**Source passage:**
○ ○ ○

When the king of region acceded to Indian state the then Prime Minister of India said this “Kashmir’s accession to India was accepted by us at the request of the Maharaja’s government and the most numerously representative popular organization in the state which is predominantly Muslim. Even then it was accepted on condition that as soon as law and order had been restored, the people of Kashmir would decide the question of accession. It is open to them to accede to either Dominion then,” in one of his telegram.
But since then the government of India has been a military occupier and has not attempted to find political solution to the problem at all. The ratio of civilians to the army personnel is put at around 15 to 20 to 1 in the region by various agencies. The current situation there stands as an example of this. Many experts have pointed out that Burhan Wani had not committed any serious offence that warranted his killing. The government time and again seems to have preferred a military solution than a political one. Many point out that talking him into surrendering or giving up arms as it did with the previous generation of militants would have been a better solution for India.
But could we expect anything else from the current Indian state? A woman has been fasting unto death for about a decade and a half against the draconian law AFSPA but to no respite. Then there are the Maoist affected parts of central India. In the recent past the Indian security forces have been involved in many questionable encounters, terrorising the indigenous population and stifling the voice of civil society. One clearly sees Indian state acting as the militia of mining companies to clear out the indigenous population. The forces have hounded journalist Malini Subramanian and civil society like JLAG.
In all this we see the Indian state working against its own people (or the people it claims as its own).
The mainstream India
While all this goes on across the country the mainstream population and the media are apathetical to the instances of oppression by the state. And the worst part about all this is that the so called liberals and the lefts are also take a completely nationalist-imperialist approach to the situation of Kashmir. The recent movement in Jawaharlal Nehru University in Delhi stands as a testimony to this. The movement that stood for Azaadi, was reluctant to move beyond ‘good nationalism’. Hidden beneath the catchy speeches of Kanhaiya Kumar was the reluctance to admit the occupation of India in Kashmir. Many were not ready to accept the inherent othering that nationalism always relies on. The nationalism of the Indian state has become a Hindu-Brahminical-Imperial one where the muslims in most situations have been othered. While acknowledging the first two especially in the era of BJP rule many people in the left refuse to acknowledge the imperial nature of the Indian state.

○ ○ ○

**Information supplied:**
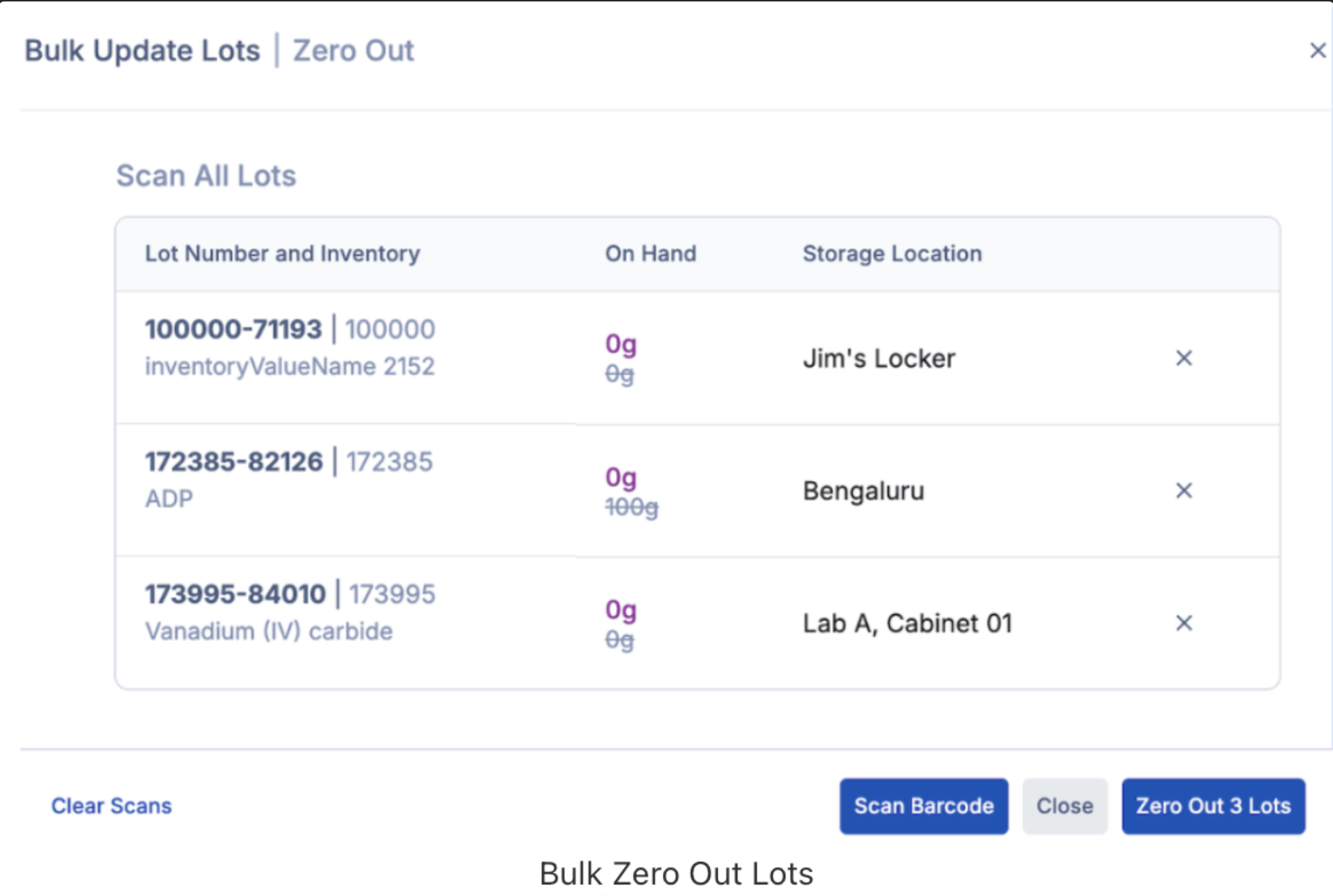Click the Scan Barcode button
Viewport: 1333px width, 896px height.
pos(923,806)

○ ○ ○

**Questions:**
1. In the passage on Kashmir, what ratio of civilians to army personnel do various agencies put for the region?
2. Write the next part of the passage on Kashmir, starting after its final sentence about the left and the imperial nature of the Indian state.

**Responses per task:**
1. Around 15 to 20 to 1.

2.
And this is best exemplified if we look into the kind of environment in which the youth that is spearheading the protests against Indian forces were raised in.
The violence that bread the protests
There has been a fall in militants entering from Pakistan. Even among the Kashmiri youth the main demand was Aazadi and Pakistan had been sidelined. After separatists like Yasin Malik had given up arms India should have gone in for a political solution. Rather a militaristic approach of the state paved way for a never ending problem. The voices that have come out from the valley, especially that of the youth point out to this. They have been frustrated by the occupying forces. Tortures and violence had become an everyday occurrence. And the Indian state bred a generation of men and women who had seen nothing but this.
Stones of the protesters were intended as responses for the bullets from the Indian Army. And a boy from a simple educated family became the poster boy of Hizbul. What seemed to have motivated him and man other boys in the valley seems to be the guns of the Indian state rather than anything else. THe guns of the Indian state have drove them towards militancy.
India is supposed to be the largest democracy of the world. But in many pockets within and outside the nation this democracy operates as a straitjacket. And the means of running such a democracy against the population that is claimed to be its own is coming from the military. This does not seem like a democracy to me.